> **Provided material**
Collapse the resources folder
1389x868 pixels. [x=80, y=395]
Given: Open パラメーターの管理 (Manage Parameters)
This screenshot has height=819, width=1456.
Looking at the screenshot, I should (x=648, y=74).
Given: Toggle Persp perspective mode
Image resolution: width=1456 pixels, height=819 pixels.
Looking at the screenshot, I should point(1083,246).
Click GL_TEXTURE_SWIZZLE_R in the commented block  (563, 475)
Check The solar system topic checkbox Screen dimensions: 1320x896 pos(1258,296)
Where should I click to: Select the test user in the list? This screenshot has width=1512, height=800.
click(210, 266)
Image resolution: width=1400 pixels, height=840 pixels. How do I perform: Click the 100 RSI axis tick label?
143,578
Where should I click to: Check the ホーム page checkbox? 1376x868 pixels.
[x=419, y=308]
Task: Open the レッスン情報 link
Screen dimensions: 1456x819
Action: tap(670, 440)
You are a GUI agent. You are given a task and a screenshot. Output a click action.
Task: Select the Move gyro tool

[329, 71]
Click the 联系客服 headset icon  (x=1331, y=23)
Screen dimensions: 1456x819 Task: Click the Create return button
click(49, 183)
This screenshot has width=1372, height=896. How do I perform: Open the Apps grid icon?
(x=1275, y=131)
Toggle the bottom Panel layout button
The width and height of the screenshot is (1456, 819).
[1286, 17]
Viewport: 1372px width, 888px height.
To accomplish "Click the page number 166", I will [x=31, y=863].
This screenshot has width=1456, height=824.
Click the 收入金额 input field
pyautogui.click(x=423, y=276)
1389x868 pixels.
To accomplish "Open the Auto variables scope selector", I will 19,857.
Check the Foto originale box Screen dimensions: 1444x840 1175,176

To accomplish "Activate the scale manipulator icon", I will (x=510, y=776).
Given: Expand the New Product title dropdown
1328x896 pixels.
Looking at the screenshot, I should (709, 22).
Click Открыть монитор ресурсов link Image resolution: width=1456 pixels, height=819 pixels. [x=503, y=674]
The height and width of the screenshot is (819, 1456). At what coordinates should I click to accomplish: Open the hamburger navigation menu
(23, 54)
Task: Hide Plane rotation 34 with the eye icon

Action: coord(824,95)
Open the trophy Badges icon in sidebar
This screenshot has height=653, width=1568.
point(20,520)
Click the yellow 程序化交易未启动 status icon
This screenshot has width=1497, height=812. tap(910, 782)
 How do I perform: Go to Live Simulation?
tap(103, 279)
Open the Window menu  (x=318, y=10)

> **Work to complete**
Beginning at the line that contains "How do I perform: Go to Live Simulation?" and ending at the last line above, copy each line without any change.

> **Result for this exercise**
 How do I perform: Go to Live Simulation?
tap(103, 279)
Open the Window menu  (x=318, y=10)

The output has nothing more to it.